Supreme Court
No. 2025-175-Appeal. (PC 24-4703)
GEICO General Insurance Company :
v. :
Fama Diop et al. :
NOTICE: This opinion is subject to formal revision before publication in the Rhode Island Reporter. Readers are requested to notify the Opinion Analyst, Supreme Court of Rhode Island, 250 Benefit Street, Providence, Rhode Island 02903, at Telephone (401) 222-3258 or Email opinionanalyst@courts.ri.gov, of any typographical or other formal errors in order that corrections may be made before the opinion is published. Supreme Court
Present: Suttell, C.J., Robinson, Lynch Prata, and Long, JJ.
OPINION
Justice Long, for the Court. The defendant and counterclaim plaintiff, Fama
Diop (defendant or Ms. Diop), appeals from a judgment of the Superior Court in
favor of the plaintiff and counterclaim defendant, GEICO General Insurance
Company (plaintiff or GEICO), in GEICO’s declaratory judgment action seeking to
establish its rights and obligations under an automobile insurance policy. This case
came before the Supreme Court pursuant to an order directing the parties to appear
and show cause why the issues raised in this appeal should not be summarily
decided. After considering the parties’ written and oral submissions and reviewing
the record, we conclude that cause has not been shown and that we may decide this
case without further briefing or argument. For the reasons set forth in this opinion,
we affirm the judgment of the Superior Court.
-1- Facts and Procedural History
The facts in this case are not in dispute. On January 24, 2023, Ms. Diop’s
husband, Papa Ndoye (Mr. Ndoye), died after another vehicle collided with his. The
driver, a minor at the time of the accident, was covered under an automobile
insurance policy issued by GEICO to his mother, Marie Gill. Following Mr.
Ndoye’s death, and after first sending a demand letter to GEICO for settlement, Ms.
Diop filed a wrongful death action against Ms. Gill and her son as administratrix of
Mr. Ndoye’s estate. That case remains ongoing in the Superior Court.
GEICO then filed this declaratory judgment action against Ms.

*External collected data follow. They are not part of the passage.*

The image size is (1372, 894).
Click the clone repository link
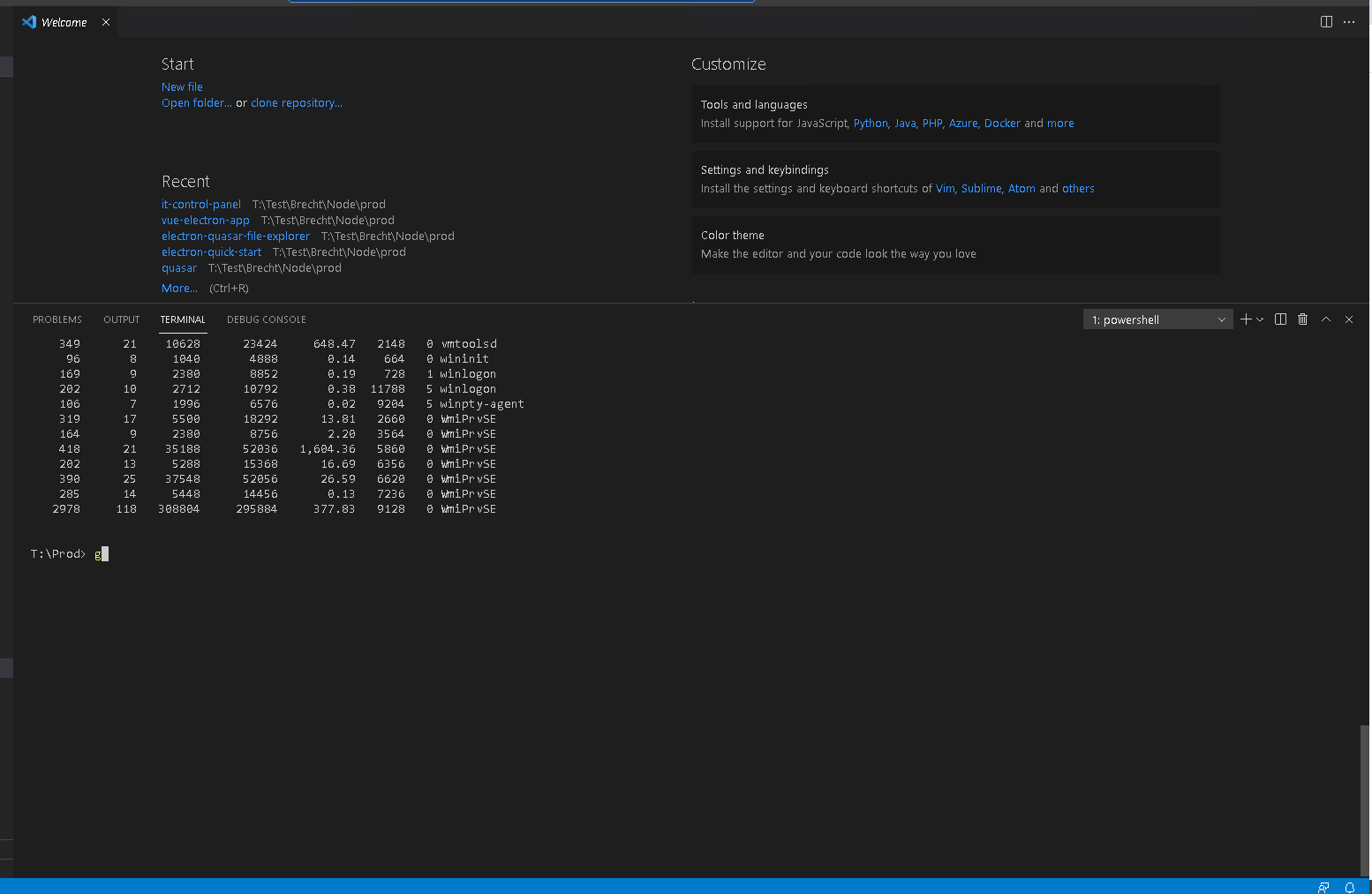coord(296,102)
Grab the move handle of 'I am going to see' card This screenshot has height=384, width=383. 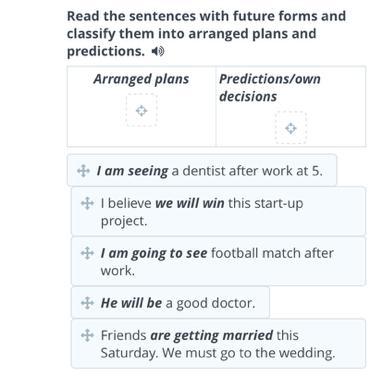click(x=87, y=253)
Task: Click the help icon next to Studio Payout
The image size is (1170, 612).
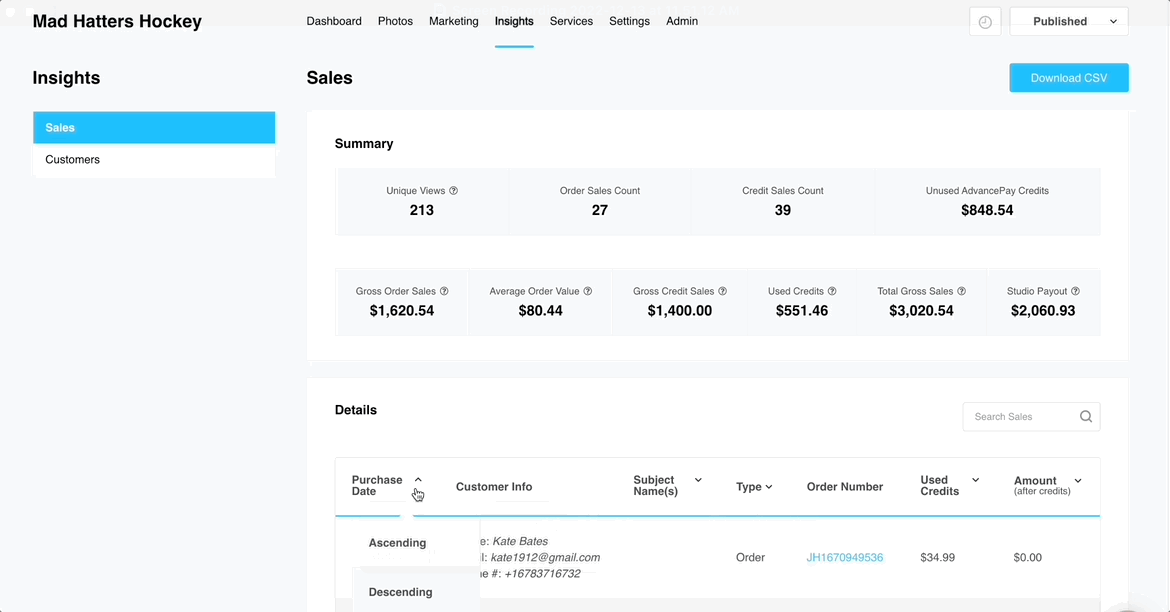Action: click(x=1075, y=292)
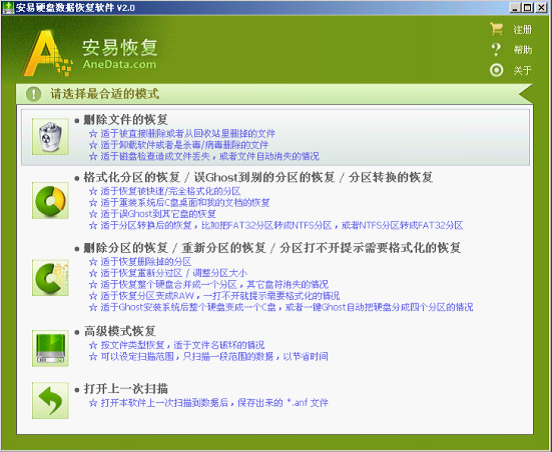Screen dimensions: 552x452
Task: Open the 关于 about link
Action: (x=522, y=70)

Diop, Ms.
Gill, and her son in order to determine its rights and obligations under the
automobile insurance policy issued to Ms. Gill. The relevant policy language reads
in full:
“LIMITS OF LIABILITY
“Regardless of the number of autos or trailers to which this policy applies:
“1. The limit of bodily injury liability stated in the declarations as applicable to ‘each person’ is the limit of our liability for all damages, including damages for care and loss of services, because of bodily injury sustained by one person as the result of one occurrence.
“2. The limit of such liability stated in the declarations as applicable to ‘each occurrence’ is, subject to the above provision respecting each person, the total limit of our liability for all such damages, including damages for care
-2- and loss of services, because of bodily injury sustained by two or more persons as the result of any one occurrence.
“3. The limit of property damage liability stated in the declarations is the total limit of our liability for all damages because of injury to or destruction of the property of one or more persons or organizations, including the loss of use of the property as the result of any one occurrence.”
The policy coverage for bodily injury liability was $50,000 for each person and
$100,000 for each occurrence.
GEICO’s declaratory judgment complaint asked the Superior Court to find
that, under the insurance policy, “a maximum of $50,000 in coverage [is] available
for any and all claims asserted by the defendant Fama Diop” in her wrongful death
action. Ms. Diop responded by filing an answer and counterclaim requesting that
the court “[o]rder and declare that Plaintiff GEICO pay to Defendant Diop the
minimum [d]amages as set forth in [G.L. 1956 §] 10-7-1 et[] seq., [i.e.],
$250,000.00,” the Death by Wrongful Act statute.
After answering Ms. Diop’s counterclaim, GEICO moved for summary
judgment, asserting that Allstate Insurance Company v. Pogorilich, 605 A.2d 1318
(R.I. 1992), controls because Rhode Island law is clear that loss-of-consortium
claims are derivative of bodily injury claims and thus included in the “each person”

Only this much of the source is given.